YOUR OBJECTIVE: Apart from the images, every record here needs to be copied exactly.

##### RECORDS SHOWN #####

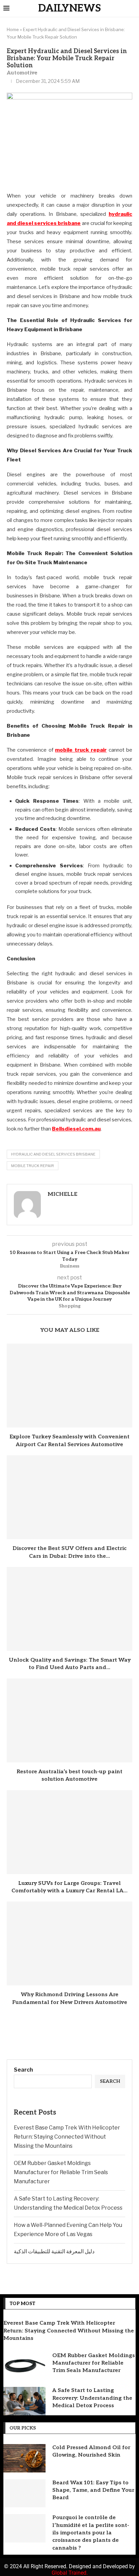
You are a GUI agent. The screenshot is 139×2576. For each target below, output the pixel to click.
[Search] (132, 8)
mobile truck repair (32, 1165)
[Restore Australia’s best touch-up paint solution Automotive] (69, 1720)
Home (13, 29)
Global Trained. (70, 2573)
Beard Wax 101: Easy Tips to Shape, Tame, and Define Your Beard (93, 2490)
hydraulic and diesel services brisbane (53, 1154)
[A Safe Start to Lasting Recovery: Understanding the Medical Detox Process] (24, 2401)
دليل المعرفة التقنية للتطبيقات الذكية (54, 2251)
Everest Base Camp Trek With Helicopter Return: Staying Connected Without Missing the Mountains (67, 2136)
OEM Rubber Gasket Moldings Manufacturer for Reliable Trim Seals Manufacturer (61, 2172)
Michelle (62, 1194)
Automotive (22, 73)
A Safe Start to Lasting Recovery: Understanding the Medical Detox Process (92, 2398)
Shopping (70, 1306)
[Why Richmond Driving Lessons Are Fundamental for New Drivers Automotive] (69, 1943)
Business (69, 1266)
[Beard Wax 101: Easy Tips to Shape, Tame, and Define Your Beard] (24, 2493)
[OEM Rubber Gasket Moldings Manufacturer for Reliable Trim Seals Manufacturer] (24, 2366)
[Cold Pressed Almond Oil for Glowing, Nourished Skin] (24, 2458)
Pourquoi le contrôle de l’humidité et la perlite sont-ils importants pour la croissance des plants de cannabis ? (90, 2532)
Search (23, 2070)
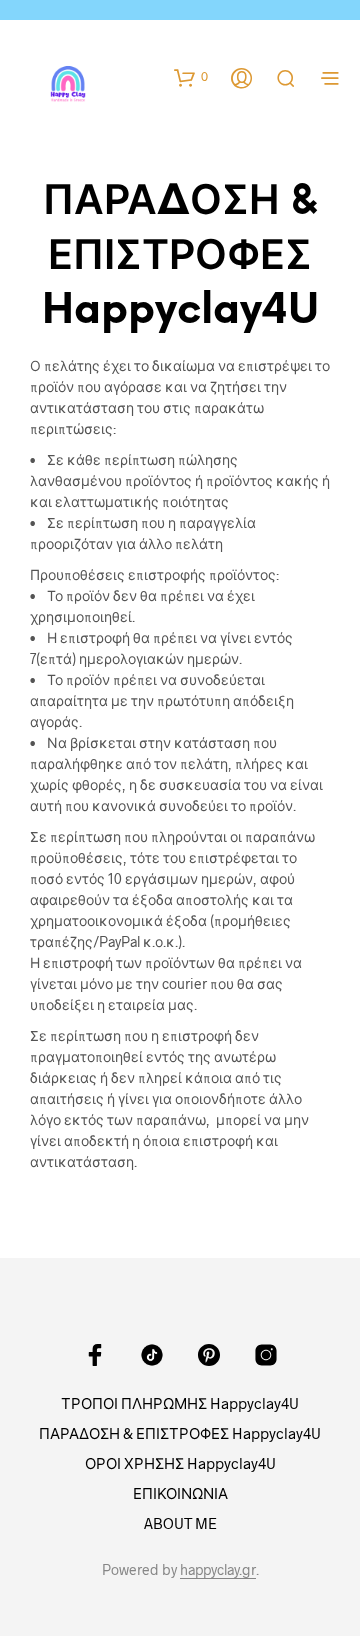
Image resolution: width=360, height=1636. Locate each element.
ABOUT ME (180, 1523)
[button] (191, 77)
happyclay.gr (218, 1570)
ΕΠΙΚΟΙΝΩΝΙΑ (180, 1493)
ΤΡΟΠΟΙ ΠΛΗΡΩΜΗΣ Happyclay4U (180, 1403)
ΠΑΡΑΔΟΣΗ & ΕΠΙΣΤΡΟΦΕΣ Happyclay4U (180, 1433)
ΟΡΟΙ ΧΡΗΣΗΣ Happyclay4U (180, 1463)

#####

RESPONSE TO THE EXERCISE:
You are a GUI agent. The screenshot is 139×2576. For each target below, output the pixel to click.
[Search] (132, 8)
mobile truck repair (32, 1165)
[Restore Australia’s best touch-up paint solution Automotive] (69, 1720)
Home (13, 29)
Global Trained. (70, 2573)
Beard Wax 101: Easy Tips to Shape, Tame, and Define Your Beard (93, 2490)
hydraulic and diesel services brisbane (53, 1154)
[A Safe Start to Lasting Recovery: Understanding the Medical Detox Process] (24, 2401)
دليل المعرفة التقنية للتطبيقات الذكية (54, 2251)
Everest Base Camp Trek With Helicopter Return: Staying Connected Without Missing the Mountains (67, 2136)
OEM Rubber Gasket Moldings Manufacturer for Reliable Trim Seals Manufacturer (61, 2172)
Michelle (62, 1194)
Automotive (22, 73)
A Safe Start to Lasting Recovery: Understanding the Medical Detox Process (92, 2398)
Shopping (70, 1306)
[Why Richmond Driving Lessons Are Fundamental for New Drivers Automotive] (69, 1943)
Business (69, 1266)
[Beard Wax 101: Easy Tips to Shape, Tame, and Define Your Beard] (24, 2493)
[OEM Rubber Gasket Moldings Manufacturer for Reliable Trim Seals Manufacturer] (24, 2366)
[Cold Pressed Almond Oil for Glowing, Nourished Skin] (24, 2458)
Pourquoi le contrôle de l’humidité et la perlite sont-ils importants pour la croissance des plants de cannabis ? (90, 2532)
Search (23, 2070)
Image resolution: width=360, height=1636. Locate each element.
ABOUT ME (180, 1523)
[button] (191, 77)
happyclay.gr (218, 1570)
ΕΠΙΚΟΙΝΩΝΙΑ (180, 1493)
ΤΡΟΠΟΙ ΠΛΗΡΩΜΗΣ Happyclay4U (180, 1403)
ΠΑΡΑΔΟΣΗ & ΕΠΙΣΤΡΟΦΕΣ Happyclay4U (180, 1433)
ΟΡΟΙ ΧΡΗΣΗΣ Happyclay4U (180, 1463)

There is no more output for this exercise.